For other viewpoints on this issue, see “The Infant Formula Crisis and Our Inequitable Food System” and “Cronyism Makes the Baby Formula Shortage Worse.”

 

The Food and Drug Administration has reached an agreement with Abbott Laboratories to resume production at the company’s Sturgis, Mich., facility. The announcement gives hope of relief for the three-fourths of American parents who rely on infant formula, and have struggled to find the product in recent weeks. 

But the incidents leading up to the shortage have raised serious doubts about America’s food regulators. To avoid the next crisis, policymakers should take bold steps now to make food safety a priority within FDA, or more ideally, apart from it.

The Sturgis plant closure, following Abbott’s Feb. 17 voluntary recall, represents the proximate cause of the infant formula shortage. Sturgis is the company’s main production facility, and Abbott is one of just four companies — along with Mead Johnson, Nestle and Perrigo Nutritionals — that provides virtually all the formula sold in the United States.

Abbott issued its recall following reports that four infants who had consumed formula from the Sturgis plant were infected with Cronobacter sakazakii. The first of these illnesses was reported to FDA in September 2021. Cronobacter is found in the environment and can contaminate formula if it is improperly handled, but samples from a routine FDA inspection of the Sturgis plant in September 2019 had turned up Cronobacter, so there were grounds for suspecting the problem originated with Abbott. 

Following the infant deaths, and a whistleblower report alleging that the company had concealed other positive Cronobacter test results, FDA visited the Sturgis plant again in January of this year, took samples that once again were positive for Cronobacter, and persuaded the company to issue a recall and shut down production.

In its communications, Abbott has challenged the notion that contaminated product from its plant was actually responsible for the illness, arguing that the Cronobacter bacterial isolates from the infants did not definitively match the bacteria found in the Sturgis plant. According to Abbott, “there is no conclusive evidence to link Abbott’s formulas to these infant illnesses.”
────────────────────
WHAT THE TASK REQUIRES: Continue the text on the infant formula shortage, starting after its last sentence. The dataset entries have nothing to do with this.

[Dataset entries]
────────────────────
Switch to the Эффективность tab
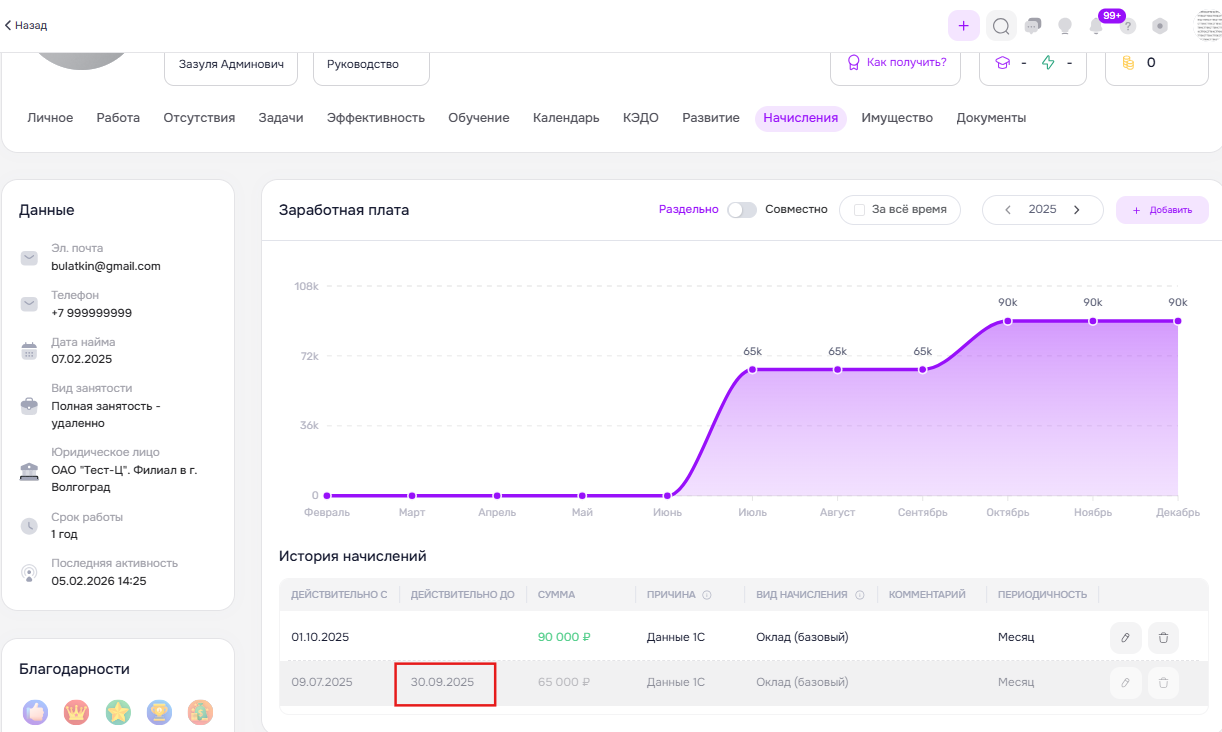Image resolution: width=1222 pixels, height=732 pixels. click(x=375, y=118)
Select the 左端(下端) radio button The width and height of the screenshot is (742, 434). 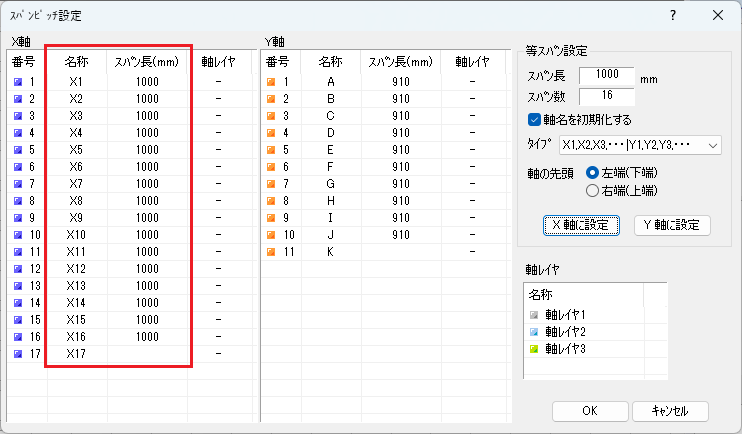(x=592, y=172)
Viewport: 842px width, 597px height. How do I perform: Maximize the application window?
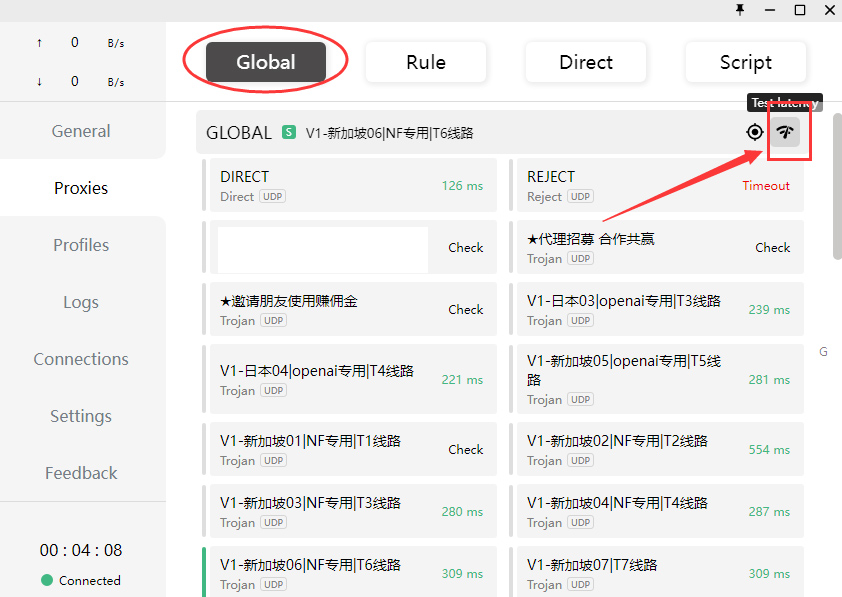[800, 10]
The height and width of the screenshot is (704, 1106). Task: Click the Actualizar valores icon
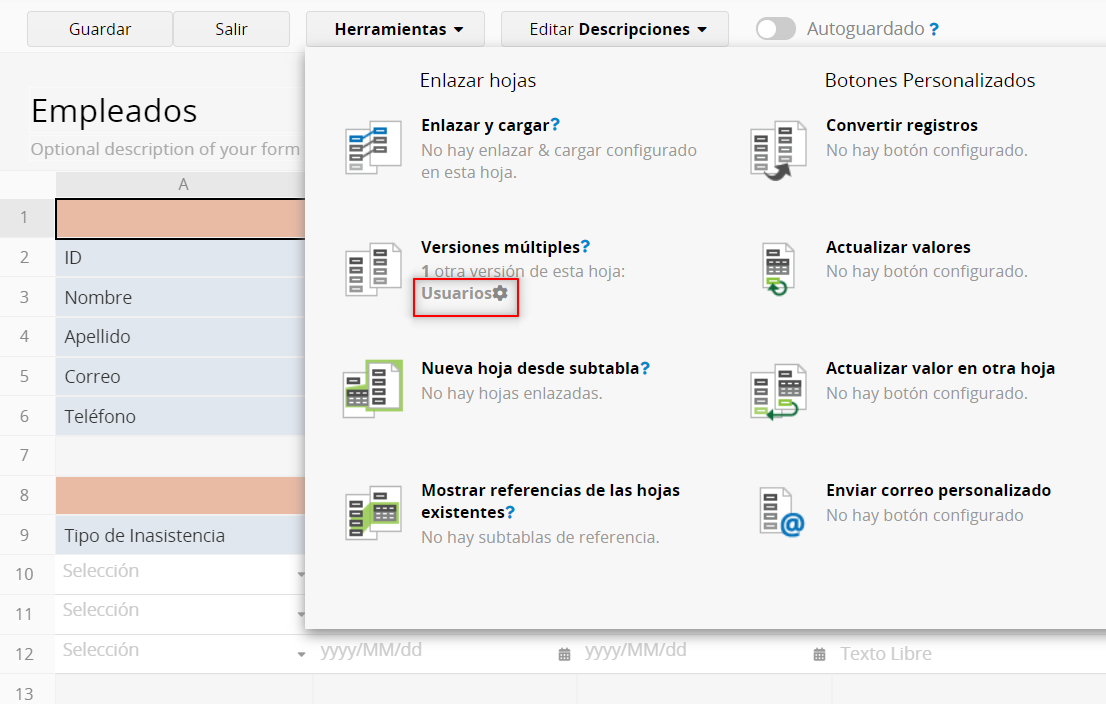(x=777, y=269)

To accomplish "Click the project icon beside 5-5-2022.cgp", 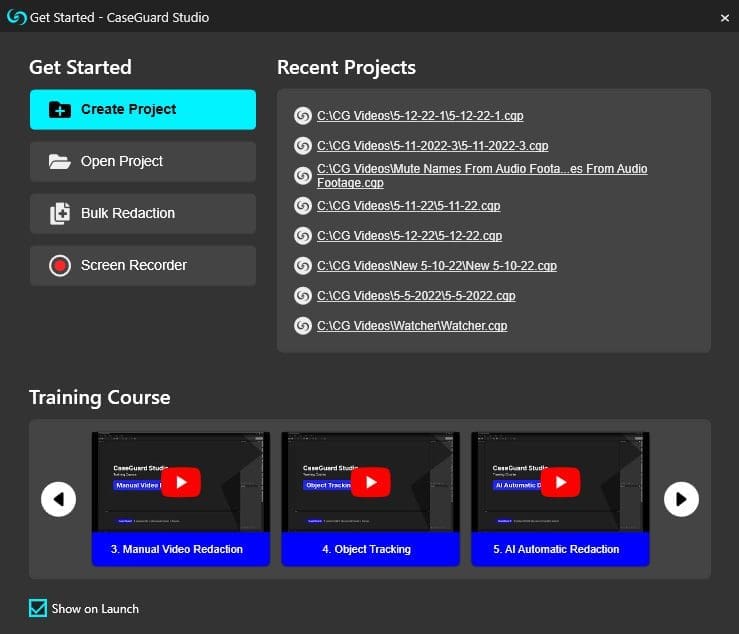I will point(303,296).
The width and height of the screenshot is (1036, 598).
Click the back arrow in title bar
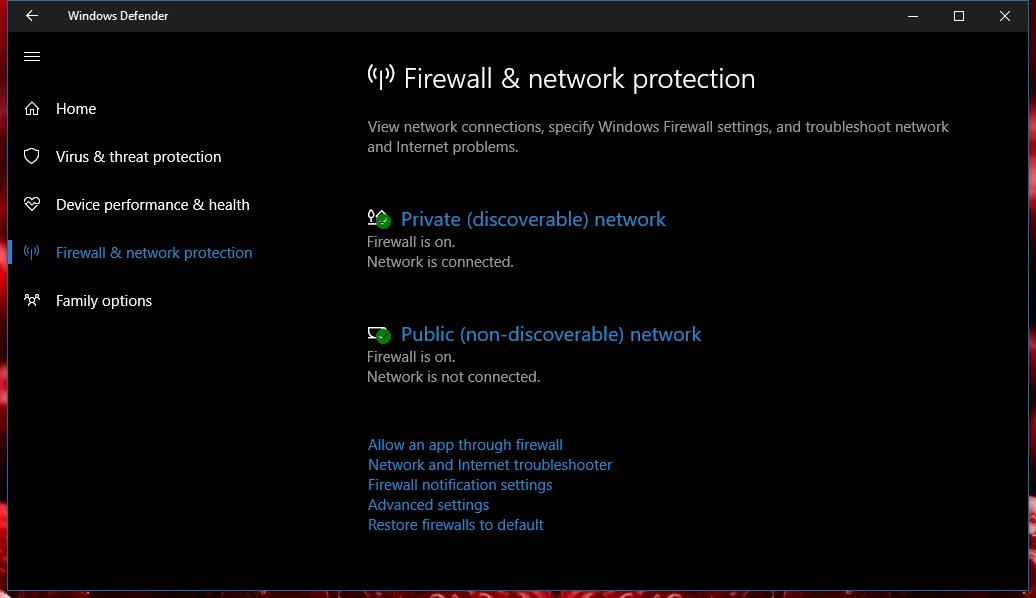tap(32, 16)
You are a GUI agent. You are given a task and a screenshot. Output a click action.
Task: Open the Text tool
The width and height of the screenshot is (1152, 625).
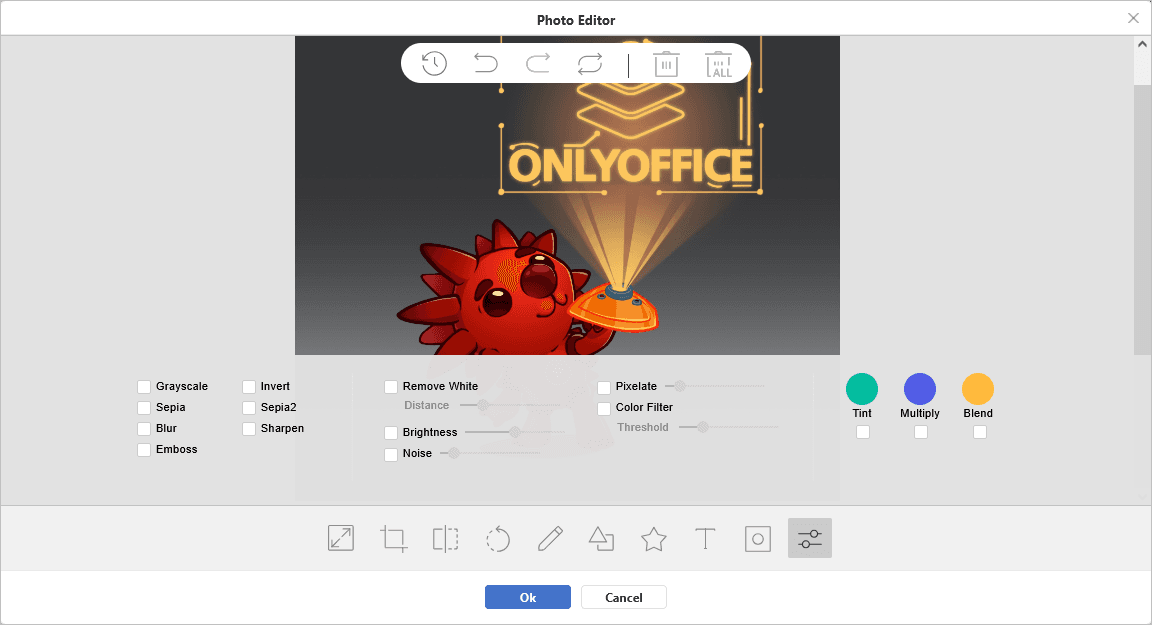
────────────────────
RESPONSE TO THE EXERCISE:
But this is more an indictment of our public health surveillance system than an exoneration of Abbott. As food safety advocates have pointed out, Chronobacter infection is not currently among the list of reportable conditions that state and local health departments are advised to report to the Centers for Disease Control and Prevention’s National Notifiable Diseases Surveillance System. This means that Cronobacter infections are underreported. As a result, public health officials have fewer cases to go on when attempting to determine the root cause of an illness cluster. 

Were testing and reporting of Cronobacter cases more prevalent — currently Minnesota is the only state that requires reporting of the bacteria — there might very well be microbiological evidence linking infant deaths and the contamination at Abbott’s Sturgis facility.

Even without a smoking gun, the facts present a damning case against Abbott. According to the Department of Justice’s complaint against the company, Abbott detected Cronobacter in finished product made on two processing lines, in August 2019 and June 2020, as well as in multiple environmental samples. The FDA’s most recent inspection documented “310 water events including water leaks, moisture and condensation in dry powdered infant formula production areas.” 

And the whistleblower’s report, shared with the FDA in October 2021, alleges that the company falsified product safety records, released untested product, failed to fix labeling equipment that hampered traceback, and hid information from FDA auditors.

As more ugly details come to light, congressional leaders are asking why FDA failed to act sooner to protect consumers, and rightly so. The agency’s reluctance to take action against Abbott points to the need for fundamental reform that makes food safety a priority.

Congress should pass legislation to create a single, independent food safety agency. This would be the ideal solution to fixing our fragmented food regulatory system, which dictates that a pepperoni processor gets a visit from a USDA inspector every day, while FDA can take two years to conduct a follow-up inspection of a baby formula plant with glaring equipment defects and positive microbiological samples.

More immediately, Commissioner Robert Califf should restore the deputy food commissioner position that was eliminated during the Trump administration. Doing so would unify FDA’s food program under one leader, with accountability to the commissioner and authority over the various food-related components of FDA.  

Whatever the case, Congress should hold FDA accountable, and refuse to return to the status quo.